20 min prep time
20 min cooking
311 Cal / serve
Most people love a great pumpkin soup, including me! Try this one and you’ll never go tinned again! All the yummy goodness of a traditional pumpkin soup with the surprise hit of Thai flavours, this is one winter warmer you'll be thinking about long after the bowl is empty. This recipe serves 4, enough for the whole family or why not keep it for yourself to eat over the course of the week. This recipe is quick and easy, ready to eat in under 40 minutes. Kaffir lime leaves add a beautiful fragrance to this pumpkin soup. You will find them with the fresh herbs in the supermarket or greengrocer. I highly recommend you give this soup a try - you won't regret it!
- 2 Tablespoons Olive Oil (40g)
- 1 Onion (89g), roughly chopped
- 1 Tablespoons Red Curry Paste (20g)
- 1800g Pumpkin, roughly chopped
- 2 Cups Liquid Vegetable Stock (500g)
- 3 Kaffir Lime Leaves (2g), shredded
- 1/3 Cups Fresh Coriander (5g)
- Heat oil in a large saucepan over medium heat. Add onion and cook, stirring, for 3 minutes or until soft. Add curry paste and cook, stirring, for 1 minute. Add pumpkin and stir to coat in paste.

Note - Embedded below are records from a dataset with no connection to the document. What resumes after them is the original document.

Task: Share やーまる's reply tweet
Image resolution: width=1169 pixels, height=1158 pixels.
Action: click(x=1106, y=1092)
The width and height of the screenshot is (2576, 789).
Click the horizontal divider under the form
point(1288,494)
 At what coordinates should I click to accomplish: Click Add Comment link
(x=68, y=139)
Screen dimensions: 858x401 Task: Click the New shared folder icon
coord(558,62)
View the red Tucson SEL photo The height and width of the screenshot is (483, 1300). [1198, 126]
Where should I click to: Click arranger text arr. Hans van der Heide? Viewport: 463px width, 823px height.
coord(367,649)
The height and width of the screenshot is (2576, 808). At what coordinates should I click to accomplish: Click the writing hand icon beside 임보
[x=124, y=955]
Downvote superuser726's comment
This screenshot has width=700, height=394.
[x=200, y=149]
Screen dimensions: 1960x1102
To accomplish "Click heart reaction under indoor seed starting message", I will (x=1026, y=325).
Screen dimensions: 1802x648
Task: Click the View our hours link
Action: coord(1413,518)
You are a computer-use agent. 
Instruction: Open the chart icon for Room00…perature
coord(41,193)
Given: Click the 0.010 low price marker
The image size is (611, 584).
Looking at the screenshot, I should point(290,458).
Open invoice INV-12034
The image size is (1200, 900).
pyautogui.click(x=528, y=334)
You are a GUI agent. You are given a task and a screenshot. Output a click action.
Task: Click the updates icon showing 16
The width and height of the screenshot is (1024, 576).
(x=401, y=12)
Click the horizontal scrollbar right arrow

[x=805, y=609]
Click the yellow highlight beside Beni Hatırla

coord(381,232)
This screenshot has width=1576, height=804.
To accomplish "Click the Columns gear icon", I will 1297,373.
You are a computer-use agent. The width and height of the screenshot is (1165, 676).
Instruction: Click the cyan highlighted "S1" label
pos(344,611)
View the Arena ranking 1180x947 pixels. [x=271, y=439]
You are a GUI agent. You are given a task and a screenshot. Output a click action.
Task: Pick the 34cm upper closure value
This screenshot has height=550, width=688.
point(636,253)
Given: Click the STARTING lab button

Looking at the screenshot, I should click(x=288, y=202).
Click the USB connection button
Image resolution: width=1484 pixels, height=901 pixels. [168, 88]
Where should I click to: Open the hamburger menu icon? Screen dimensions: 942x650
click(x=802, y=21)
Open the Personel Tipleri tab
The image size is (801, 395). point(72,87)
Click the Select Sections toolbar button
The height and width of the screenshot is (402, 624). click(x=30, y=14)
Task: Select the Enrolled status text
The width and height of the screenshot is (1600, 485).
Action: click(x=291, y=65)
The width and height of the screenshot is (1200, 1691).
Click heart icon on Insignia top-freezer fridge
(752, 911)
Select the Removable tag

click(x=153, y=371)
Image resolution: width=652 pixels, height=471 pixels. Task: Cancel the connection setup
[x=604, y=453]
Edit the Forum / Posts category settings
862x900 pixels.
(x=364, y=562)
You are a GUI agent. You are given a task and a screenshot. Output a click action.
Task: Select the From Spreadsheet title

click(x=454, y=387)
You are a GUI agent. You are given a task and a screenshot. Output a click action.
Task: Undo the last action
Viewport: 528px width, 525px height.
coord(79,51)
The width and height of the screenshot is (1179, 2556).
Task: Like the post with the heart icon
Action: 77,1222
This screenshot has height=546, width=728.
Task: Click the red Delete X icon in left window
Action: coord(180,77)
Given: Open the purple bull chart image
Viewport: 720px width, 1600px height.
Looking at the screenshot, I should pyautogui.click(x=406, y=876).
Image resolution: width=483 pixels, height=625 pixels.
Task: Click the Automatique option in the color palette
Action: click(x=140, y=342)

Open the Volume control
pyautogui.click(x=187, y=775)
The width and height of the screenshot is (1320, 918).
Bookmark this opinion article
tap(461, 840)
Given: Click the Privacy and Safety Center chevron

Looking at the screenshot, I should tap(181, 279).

- Add stock and 500ml (2 cups) water to pan. Bring to the boil. Reduce heat to low and simmer, covered, for 15 minutes or until pumpkin is soft.
- Uncover and set aside to cool slightly. Puree using a handheld blender or in a food processor.
- Divide soup between bowls. Top with shredded kaffir lime leaves and coriander to serve.
- Kaffir lime leaves add a beautiful fragrance to this pumpkin soup. You will find them with the fresh herbs in the supermarket or greengrocer.
- Use finely grated lime rind as an alternative to the lime leaves. Use 1-2 limes.